The one defining apsect of this season we all experience is the early darkness and long nights.
As much as I like the peacefulness that darkness can bring, I am always tired at this time of year. Of course, circadian and seasonal rhythms. Darkness is a signal to rest, to stop our activities, to slow down, to sleep long. And that is perhaps what I like most about this season. I do so love pajamas and blankets and the comfort of my bed.
If only I didn’t resist. But I’m not alone. I resist because you resist, because our culture resists. Because December comes with parties, baking, and buying of gifts, in addition to our normal responsibilities of jobs and families. When we should be slowing down, we seem to speed up instead.
Yesterday, I was looking for something in my filing cabinets when, in the back of a drawer, a spring green folder stood out among all the beige. It was labeled “Darkness” and clearly not in alphabetical or categorical order. Intrigued and surprised by the symmetry of this discovery, inside I found a TIME Magazine cover story from 2014, profiling Barbara Brown Tayler and her memoir, Learning to Walk in the Dark. One sentence jumped out at me, where Taylor says,
“Turning in to darkness, instead of away from it, is the cure for a lot of what ails me.”
Darkness is a cure. Sometimes the only way we recover from illness is with rest and sleep.
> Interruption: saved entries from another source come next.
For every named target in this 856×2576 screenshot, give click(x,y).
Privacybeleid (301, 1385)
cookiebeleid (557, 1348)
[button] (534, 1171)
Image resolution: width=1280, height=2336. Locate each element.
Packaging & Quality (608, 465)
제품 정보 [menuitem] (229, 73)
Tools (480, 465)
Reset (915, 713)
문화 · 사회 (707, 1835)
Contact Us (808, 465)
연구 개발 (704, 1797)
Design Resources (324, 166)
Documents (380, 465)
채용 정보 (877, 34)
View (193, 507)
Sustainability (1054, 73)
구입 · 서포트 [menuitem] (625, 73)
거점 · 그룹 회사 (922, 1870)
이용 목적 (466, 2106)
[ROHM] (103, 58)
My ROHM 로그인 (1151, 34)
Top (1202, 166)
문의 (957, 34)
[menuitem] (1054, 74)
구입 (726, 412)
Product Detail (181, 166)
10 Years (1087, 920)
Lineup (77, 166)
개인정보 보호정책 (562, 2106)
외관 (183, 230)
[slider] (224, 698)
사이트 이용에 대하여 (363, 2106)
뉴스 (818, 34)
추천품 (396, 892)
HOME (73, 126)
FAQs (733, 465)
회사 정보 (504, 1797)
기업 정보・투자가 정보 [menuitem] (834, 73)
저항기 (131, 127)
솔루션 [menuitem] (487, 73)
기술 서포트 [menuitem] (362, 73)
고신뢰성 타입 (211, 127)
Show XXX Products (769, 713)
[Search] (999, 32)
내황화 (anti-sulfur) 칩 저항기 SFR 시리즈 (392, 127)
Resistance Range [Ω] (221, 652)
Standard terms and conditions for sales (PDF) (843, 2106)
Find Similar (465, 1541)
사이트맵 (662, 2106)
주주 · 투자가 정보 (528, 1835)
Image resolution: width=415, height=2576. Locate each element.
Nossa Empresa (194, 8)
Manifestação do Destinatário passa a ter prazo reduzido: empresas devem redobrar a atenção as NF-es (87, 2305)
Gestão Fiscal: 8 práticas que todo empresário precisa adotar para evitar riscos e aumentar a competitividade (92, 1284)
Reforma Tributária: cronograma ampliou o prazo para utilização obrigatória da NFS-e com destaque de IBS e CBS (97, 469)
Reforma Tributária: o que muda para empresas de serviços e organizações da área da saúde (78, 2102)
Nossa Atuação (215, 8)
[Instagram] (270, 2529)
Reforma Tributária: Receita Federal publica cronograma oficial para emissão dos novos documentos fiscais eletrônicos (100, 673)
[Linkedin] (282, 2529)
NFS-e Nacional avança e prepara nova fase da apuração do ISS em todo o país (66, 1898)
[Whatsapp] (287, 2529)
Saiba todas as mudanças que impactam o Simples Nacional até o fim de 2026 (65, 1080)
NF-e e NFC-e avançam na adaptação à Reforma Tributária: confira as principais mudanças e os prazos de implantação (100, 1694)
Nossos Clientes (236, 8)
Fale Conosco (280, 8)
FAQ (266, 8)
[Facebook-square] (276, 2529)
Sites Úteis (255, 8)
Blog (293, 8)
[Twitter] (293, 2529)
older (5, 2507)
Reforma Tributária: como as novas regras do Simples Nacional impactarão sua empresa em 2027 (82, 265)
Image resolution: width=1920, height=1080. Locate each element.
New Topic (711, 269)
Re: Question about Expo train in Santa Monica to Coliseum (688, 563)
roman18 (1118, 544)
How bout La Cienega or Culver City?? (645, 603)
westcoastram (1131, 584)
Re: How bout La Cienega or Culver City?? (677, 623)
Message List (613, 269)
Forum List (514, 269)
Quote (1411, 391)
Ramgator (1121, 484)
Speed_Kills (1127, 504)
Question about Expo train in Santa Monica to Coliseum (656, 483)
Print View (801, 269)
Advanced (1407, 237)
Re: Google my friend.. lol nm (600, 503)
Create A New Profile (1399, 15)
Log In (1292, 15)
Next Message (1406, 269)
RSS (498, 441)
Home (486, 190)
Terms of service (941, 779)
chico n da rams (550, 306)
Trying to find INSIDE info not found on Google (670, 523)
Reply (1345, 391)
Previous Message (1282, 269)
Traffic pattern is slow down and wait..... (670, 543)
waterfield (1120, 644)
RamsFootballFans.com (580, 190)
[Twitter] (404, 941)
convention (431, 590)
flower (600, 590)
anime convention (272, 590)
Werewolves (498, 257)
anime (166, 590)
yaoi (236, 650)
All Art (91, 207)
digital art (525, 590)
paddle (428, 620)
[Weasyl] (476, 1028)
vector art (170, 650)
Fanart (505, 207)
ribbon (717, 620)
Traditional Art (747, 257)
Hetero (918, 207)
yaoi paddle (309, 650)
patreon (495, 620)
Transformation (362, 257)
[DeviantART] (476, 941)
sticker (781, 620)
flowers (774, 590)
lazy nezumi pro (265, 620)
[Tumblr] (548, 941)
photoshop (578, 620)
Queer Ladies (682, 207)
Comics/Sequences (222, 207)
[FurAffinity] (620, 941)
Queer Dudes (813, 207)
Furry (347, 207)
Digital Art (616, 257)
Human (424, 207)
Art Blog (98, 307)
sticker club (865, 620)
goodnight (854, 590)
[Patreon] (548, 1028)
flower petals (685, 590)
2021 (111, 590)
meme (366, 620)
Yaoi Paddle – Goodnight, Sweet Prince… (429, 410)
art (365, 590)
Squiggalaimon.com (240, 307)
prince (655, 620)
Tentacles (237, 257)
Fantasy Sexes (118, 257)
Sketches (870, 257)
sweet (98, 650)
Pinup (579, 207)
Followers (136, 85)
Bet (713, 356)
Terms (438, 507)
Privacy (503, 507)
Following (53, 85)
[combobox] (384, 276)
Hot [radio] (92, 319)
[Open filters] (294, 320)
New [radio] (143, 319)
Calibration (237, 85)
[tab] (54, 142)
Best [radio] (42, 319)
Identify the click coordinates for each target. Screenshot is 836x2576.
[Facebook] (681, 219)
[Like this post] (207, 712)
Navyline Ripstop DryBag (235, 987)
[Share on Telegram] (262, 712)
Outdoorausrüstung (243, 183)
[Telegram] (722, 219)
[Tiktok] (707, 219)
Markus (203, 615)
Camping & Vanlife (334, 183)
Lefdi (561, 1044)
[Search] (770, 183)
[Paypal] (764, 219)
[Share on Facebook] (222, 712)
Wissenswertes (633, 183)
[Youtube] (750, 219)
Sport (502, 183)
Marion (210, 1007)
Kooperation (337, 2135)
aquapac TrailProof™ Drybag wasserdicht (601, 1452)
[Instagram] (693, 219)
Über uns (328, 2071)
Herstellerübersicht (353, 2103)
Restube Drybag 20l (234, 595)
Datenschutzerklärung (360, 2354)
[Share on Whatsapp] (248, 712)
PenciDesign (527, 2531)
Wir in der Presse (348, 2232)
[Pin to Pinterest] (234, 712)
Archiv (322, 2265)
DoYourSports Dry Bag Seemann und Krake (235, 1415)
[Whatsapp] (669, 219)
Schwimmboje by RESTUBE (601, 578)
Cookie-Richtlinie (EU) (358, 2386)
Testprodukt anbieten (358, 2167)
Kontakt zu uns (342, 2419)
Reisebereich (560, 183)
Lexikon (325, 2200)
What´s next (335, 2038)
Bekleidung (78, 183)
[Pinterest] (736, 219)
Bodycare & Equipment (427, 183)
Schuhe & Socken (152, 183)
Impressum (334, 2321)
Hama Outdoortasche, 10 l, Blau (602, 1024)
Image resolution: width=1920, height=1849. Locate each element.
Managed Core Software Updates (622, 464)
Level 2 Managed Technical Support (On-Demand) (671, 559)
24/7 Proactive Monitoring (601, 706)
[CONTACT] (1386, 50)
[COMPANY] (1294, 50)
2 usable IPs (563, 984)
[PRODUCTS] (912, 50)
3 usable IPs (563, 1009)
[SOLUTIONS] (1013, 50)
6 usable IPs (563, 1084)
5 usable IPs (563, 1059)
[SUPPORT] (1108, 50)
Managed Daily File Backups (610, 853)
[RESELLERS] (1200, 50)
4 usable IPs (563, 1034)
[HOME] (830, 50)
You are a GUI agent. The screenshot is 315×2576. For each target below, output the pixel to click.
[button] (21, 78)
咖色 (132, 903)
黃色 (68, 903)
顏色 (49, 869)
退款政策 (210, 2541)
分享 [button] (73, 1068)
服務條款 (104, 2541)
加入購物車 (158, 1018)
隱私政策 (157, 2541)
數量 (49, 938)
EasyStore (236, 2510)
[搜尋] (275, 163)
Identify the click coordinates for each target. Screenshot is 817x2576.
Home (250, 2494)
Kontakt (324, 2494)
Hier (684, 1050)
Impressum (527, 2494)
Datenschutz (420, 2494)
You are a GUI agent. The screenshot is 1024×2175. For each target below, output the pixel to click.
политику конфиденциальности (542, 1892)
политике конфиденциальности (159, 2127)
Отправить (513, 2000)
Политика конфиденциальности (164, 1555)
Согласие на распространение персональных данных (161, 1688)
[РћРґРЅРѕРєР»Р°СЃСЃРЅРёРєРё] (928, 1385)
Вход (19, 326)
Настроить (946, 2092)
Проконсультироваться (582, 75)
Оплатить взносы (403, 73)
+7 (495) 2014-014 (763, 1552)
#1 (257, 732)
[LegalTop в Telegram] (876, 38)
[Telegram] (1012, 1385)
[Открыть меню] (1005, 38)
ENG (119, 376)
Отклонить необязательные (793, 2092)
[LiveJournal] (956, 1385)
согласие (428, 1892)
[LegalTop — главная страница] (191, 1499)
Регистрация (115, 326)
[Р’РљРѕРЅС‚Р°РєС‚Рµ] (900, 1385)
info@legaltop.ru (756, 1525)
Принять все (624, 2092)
By turning in to the darkness behind our lids, by covering our eyes.
Darkness requires letting go: of control, of what we think we know.
Taylor writes,
“I have learned things in the dark that I could never have learned in the light, things that have saved my life over and over again, so that there is really only one logical conclusion. I need darkness as much as I need light.”
We do need the darkness. Darkness calls us to pay attention in ways we never do in the light.
Darkness is a gift. In darkness, we discover things hidden by the light. We feel. We sense. We intuit. Darkness reveals what light cannot.
It was during the night that Jacob wrestled with an angel. This struggle which was both physical and without the benefit of obvious sight transformed him and he ceased to be who he was: out of the darkness, he became Israel.
Every beginning emerges from the dark. Every cosmology starts this way, as does every heroic achievement.
During this season of long nights, may you experience the gift of darkness. Allow yourself to sit in the stillness and in the unknown. Resist the urge to make lists and goals. Resist drinking or the distraction of your phone. Listen to the silence. O Holy Night, the stars are brightly shining. Fall on your knees. Wait and listen. Be patient. Be still.
Sit. Just sit. Eventually, the shift will come. Eventually, you will know what you need to know. Eventually, you will see. The darkness will show you.
O Holy Night, help us to embrace the gifts that you bring.
Sweet Darkness
When your eyes are tired
the world is tired also.
When your vision has gone
no part of the world can find you.
Time to go into the dark
where the night has eyes
to recognize its own.
There you can be sure
you are not beyond love.
The dark will be your womb
tonight.
The night will give you a horizon
further than you can see.
You must learn one thing.
The world was made to be free in
Give up all the other worlds
except the one to which you belong.
Sometimes it takes darkness and the sweet
confinement of your aloneness
to learn
anything or anyone
that does not bring you alive
is too small for you.
- "Sweet Darkness" by David Whyte, House of Belonging
Thank you for this post. It reminded me - as a child I was dreadfully afraid of the dark until one day I went around the old house switching off all the lights at dusk and just sat with my thoughts, all alone, watching the night fall about my shoulders like a soft cloak. As the first star twinkled and the fireflies glimmered, a new era dawned, in the dark.
I really enjoyed this piece, Jan. Thoughtful and thoughtful-provoking. Thank you!